Overview#
Should you learn Python?#
Coding is cool, but use Excel/Sheets if you prefer. Python opens doors professionally, and R to a lesser extent, but it’s easier to go back and pick up coding later than it is to go back and learn stats. A stinging critique of someone interviewing for a data scientist job is, “This person can open [common machine learning package in Python].” The implication is that person can write some code but they can’t do anything creative. The course is mainly about being able to solve problems and form coherent sentences involving statistical ideas.
What is Python?#
Python is a general-purpose programming language. Our purposes are statistical calculations and the occasional graph. We will run code in Google Colaboratory. This roughly mirrors running Jupyter notebooks on your own machine, but we skip the setup by running everything in the browser. If you master intro stats and become proficient in Python and SQL, there is a six-figure job waiting for you at any number of tech companies.
Python is popular because the code is readable. More specifically, “Pythonic” code is readable. Pythonic code not only gets you from point A to B, but it uses Python as it was intended and conforms to the standards of beauty described in The Zen of Python and elsewhere.
The Zen of Python, by Tim Peters
Beautiful is better than ugly.
Explicit is better than implicit.
Simple is better than complex.
Complex is better than complicated.
Flat is better than nested.
Sparse is better than dense.
Readability counts.
Special cases aren’t special enough to break the rules.
Although practicality beats purity.
Errors should never pass silently.
Unless explicitly silenced.
In the face of ambiguity, refuse the temptation to guess.
There should be one—and preferably only one—obvious way to do it.
Although that way may not be obvious at first unless you’re Dutch.
Now is better than never.
Although never is often better than right now.
If the implementation is hard to explain, it’s a bad idea.
If the implementation is easy to explain, it may be a good idea.
Namespaces are one honking great idea—let’s do more of those!
Python can seem endlessly complex. Fluent Python is 1,012 pages. Luckily, we don’t need to aspire to fluency.
Thinking like a Programmer#
Here’s a joke.
A programmer is given orders, “Go to the store and buy a loaf of bread. If they have eggs, buy a dozen.” The programmer returns with 12 loaves of bread.
This joke speaks to the importance of logic and literalism in coding. This will be frustrating if you’re the kind of person who says, “I could care less” when you mean you couldn’t care less. Python is your belligerent friend who insists on taking you literally.
When executing a chunk of code, remember that is executed in order, from the one line to the next, and that any variables have to be defined before you can use them. When using a notebook like in Google Colab, be careful with running different cells out of order or forgetting to run one cell before going on to the next.
Here are a few questions to ask yourself when your code doesn’t work.
If there’s an error, does the error message say anything useful?
For example, the error message might tell you a variable is not defined. Check for typos or make sure you actually defined it and ran the appropriate code.
If the error message is too complicated to understand, paste it into ChatGPT and ask for an explanation.
Does the error persist if I start and over and run all code from scratch?

- WORK INSTRUCTIONS -
A – From the Python overview, return the passage that begins at the words "Here are a few" and stops after "for an explanation.".
B – According to the Python overview, how many pages long is Fluent Python?

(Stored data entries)
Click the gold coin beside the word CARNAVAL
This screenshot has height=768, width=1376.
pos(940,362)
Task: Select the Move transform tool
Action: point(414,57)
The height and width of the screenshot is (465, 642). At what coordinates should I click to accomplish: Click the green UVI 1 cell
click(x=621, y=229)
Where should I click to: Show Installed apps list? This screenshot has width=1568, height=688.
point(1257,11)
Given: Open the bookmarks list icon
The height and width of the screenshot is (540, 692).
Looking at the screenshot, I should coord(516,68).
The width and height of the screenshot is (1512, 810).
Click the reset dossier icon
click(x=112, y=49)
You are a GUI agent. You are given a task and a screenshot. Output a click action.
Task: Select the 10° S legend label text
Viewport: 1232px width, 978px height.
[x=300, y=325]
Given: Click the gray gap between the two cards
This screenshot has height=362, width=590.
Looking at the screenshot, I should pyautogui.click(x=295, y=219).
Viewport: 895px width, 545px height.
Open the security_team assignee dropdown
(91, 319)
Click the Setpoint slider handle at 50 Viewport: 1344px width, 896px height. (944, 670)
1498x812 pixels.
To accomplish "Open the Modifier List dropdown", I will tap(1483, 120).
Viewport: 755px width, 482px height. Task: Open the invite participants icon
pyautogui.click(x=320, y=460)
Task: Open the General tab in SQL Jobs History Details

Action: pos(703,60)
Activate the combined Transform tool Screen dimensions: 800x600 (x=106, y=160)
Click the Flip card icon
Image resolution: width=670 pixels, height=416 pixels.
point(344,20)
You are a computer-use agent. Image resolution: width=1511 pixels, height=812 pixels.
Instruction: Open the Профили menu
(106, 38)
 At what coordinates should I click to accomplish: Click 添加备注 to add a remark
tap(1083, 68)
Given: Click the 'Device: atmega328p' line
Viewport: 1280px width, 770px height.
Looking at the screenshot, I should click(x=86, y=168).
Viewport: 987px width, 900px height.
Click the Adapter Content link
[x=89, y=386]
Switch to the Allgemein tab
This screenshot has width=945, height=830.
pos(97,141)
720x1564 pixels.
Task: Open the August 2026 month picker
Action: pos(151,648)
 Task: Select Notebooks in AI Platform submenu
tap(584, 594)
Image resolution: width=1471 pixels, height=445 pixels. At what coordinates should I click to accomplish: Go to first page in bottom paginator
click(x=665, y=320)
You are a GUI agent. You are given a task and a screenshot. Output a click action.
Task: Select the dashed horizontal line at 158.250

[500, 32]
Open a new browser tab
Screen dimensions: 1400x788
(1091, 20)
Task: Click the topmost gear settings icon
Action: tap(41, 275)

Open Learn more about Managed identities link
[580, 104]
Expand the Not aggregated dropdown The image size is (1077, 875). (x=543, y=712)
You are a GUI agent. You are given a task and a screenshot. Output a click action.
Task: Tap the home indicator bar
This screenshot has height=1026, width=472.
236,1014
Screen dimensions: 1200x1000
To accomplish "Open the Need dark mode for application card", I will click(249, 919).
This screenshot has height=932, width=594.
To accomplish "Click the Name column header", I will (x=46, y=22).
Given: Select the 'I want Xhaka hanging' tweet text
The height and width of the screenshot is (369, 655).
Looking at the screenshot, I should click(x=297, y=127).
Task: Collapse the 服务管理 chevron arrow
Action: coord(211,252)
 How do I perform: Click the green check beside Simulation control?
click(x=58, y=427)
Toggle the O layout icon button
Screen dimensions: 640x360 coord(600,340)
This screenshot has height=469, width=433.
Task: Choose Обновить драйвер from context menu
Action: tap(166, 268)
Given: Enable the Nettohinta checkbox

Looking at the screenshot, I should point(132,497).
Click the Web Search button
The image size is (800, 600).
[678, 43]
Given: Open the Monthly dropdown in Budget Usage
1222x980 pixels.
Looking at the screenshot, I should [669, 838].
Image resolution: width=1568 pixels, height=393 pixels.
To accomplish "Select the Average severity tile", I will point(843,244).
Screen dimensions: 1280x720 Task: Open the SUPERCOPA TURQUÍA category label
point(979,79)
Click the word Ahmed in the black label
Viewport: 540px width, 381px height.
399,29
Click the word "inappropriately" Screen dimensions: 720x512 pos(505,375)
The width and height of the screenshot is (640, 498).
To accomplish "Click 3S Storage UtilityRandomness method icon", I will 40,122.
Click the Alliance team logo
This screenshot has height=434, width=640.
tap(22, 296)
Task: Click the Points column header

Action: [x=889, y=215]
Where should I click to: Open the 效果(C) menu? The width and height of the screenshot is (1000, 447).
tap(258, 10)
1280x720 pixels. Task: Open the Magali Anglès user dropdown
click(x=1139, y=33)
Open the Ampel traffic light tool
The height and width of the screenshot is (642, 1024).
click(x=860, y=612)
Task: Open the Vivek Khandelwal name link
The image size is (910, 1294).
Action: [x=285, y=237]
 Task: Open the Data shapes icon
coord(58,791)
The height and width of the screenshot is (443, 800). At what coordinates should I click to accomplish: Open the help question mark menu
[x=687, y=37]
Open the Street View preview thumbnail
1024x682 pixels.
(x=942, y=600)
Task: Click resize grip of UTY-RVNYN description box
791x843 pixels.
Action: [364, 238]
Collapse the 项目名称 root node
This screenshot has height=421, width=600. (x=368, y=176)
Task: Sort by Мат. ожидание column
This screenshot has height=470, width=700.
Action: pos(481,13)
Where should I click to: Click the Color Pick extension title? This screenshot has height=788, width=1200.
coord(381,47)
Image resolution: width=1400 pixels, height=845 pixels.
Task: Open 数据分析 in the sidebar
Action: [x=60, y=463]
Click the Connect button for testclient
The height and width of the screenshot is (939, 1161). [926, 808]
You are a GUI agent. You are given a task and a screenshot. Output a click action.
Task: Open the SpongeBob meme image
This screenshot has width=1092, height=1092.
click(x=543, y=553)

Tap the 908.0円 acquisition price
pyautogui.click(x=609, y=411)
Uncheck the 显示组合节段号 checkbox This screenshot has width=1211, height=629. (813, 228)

- PROBLEM SOLUTIONS -
A –
Here are a few questions to ask yourself when your code doesn’t work.
If there’s an error, does the error message say anything useful?
For example, the error message might tell you a variable is not defined. Check for typos or make sure you actually defined it and ran the appropriate code.
If the error message is too complicated to understand, paste it into ChatGPT and ask for an explanation.

B – 1,012 pages.